Waguinho e Rabello: o Centro de Vitória vive luto cantado em violões, blocos e saudades

E agora? Como ficam as esquinas do Centro? Essas pessoas cantavam, essas pessoas faziam piadas com a própria condição. Eram as nossas pessoas de grandes ombros dispostos a abraçar o mundo e acabar com a opressão

  • Aline Dias É escritora, jornalista e moradora do Centro de Vitória. Publicou seis livros. O mais recente é um romance de nome Bagunça que está disponível no site da editora Maré editoramare.com
Publicado em 16/03/2025 às 10h00
Wagner de Oliveira Souza, o Waguinho, e José Carlos Rabello
Wagner de Oliveira Souza, o Waguinho, e José Carlos Rabello. Crédito: Redes Sociais e Cousa/DIvulgação

Foi Marcelo Zumerle quem me apresentou o Waguinho e o Rabello, essas figuras doces e boêmias que não estão mais no nosso metiê (Waguinho morreu no final de fevereiro e Rabello agora, no meio de março). Figuras de que eu gosto e que eu sempre achei bonito ver vivendo. Era bom encontrar com ambos pelas esquinas do Centro de Vitória.

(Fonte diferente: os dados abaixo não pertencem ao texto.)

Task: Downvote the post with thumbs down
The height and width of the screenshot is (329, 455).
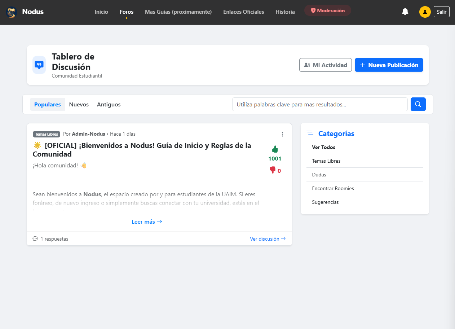Action: pos(273,170)
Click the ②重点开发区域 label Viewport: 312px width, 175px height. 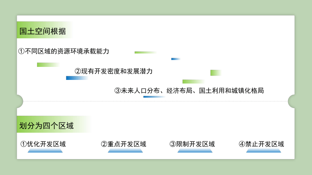pyautogui.click(x=124, y=144)
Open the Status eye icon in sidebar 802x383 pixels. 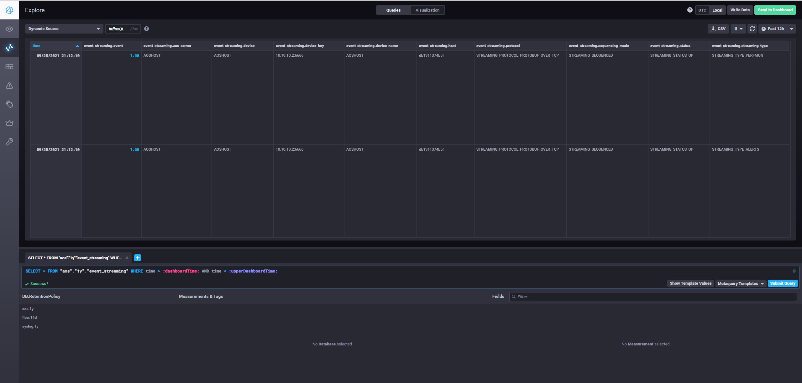(9, 29)
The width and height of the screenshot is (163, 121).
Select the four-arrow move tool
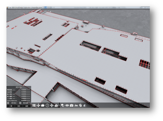[x=52, y=105]
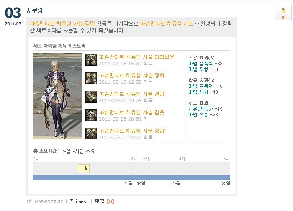This screenshot has height=211, width=293.
Task: Click the 파슈만디르 치유성 사슬 장갑 item icon
Action: (91, 134)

Velo Waguinho e Rabello neste texto, porque pensando neles lembro de doçura e alegria. Eu não vi essas pessoas: Zumerle, Waguinho, Rabello, criando grandes rivalidades fora de palcos eleitorais. Na vida pessoal, nas mesas de bar (onde os encontrava), estavam sempre dispostos a ampliar as comunidades beberronas nas quais nos enquadrávamos.

Me lembro de Rabello me deixando cantar sem ser cantora, coisa que outros até torciam o nariz. Me lembro de Waguinho me acudindo quando eu quebrei o braço. Me lembro da escuta grave e grande de Zumerle. Eram amigos, e como Leonara disse, já devem estar montando uma chapa no céu para acabar com o reinado infinito de São Pedro. Um além contra-hegemônico e comunista!

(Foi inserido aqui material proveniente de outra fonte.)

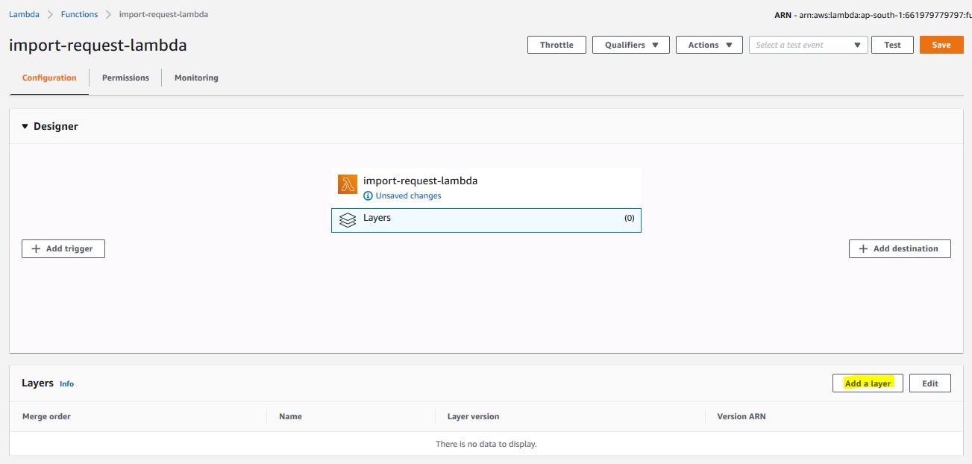972x464 pixels.
Task: Open the Info link next to Layers
Action: coord(66,384)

E fico pensando o quanto não perdemos em doçura quando o mundo fica sem essa gente tão carinhosa. Porque, ao pensar nesses três, com seus defeitos inclusos, penso sempre em carinho. Penso em suas posturas aglutinadoras diante da vida e das pessoas, mas sem negar a existência da dor.

Marcelo negava um pouco, não me deixava chorar demais. Mas também, pudera, era na orelha dele que eu chorava. Falo, aqui, de três pessoas de esquerda, boêmias, solteiras e com posturas um tanto questionáveis diante de uma sociedade conservadora que prima pela competição, pelo dinheiro, pelo acúmulo de capital.

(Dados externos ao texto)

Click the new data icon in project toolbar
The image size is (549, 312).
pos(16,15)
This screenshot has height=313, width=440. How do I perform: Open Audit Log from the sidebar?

Figuras que estão sendo exaustivamente choradas e celebradas pela cidade toda porque estiveram em fundações de chapas de grêmio e blocos de carnaval. Figuras que ocupavam cidades, ouvidos, mentes ociosas, potências de vida e de doçura. Escrevo, portanto, para celebrar a existência dessa gente doce, essa disposição de ser um sorriso que a gente encontra chegando em casa num dia triste.

Deixo muita ênfase pra que a gente se lembre de fazer festa, de sorrir, de repartir alegria e pão. Na dedicatória de seu livro, Rabello disse “nunca se esqueçam que todo rico é um ladrão de horas e sonhos”. Nem na hora de morrer ele deixou de lembrar de aglutinar.

Sempre achei muito bonito esse jeito de viver querendo todo mundo bem. Querendo, sim, uma sociedade que se realize, que celebre, que viva bem. E vivendo bem, vivendo de acordo com o que se acredita.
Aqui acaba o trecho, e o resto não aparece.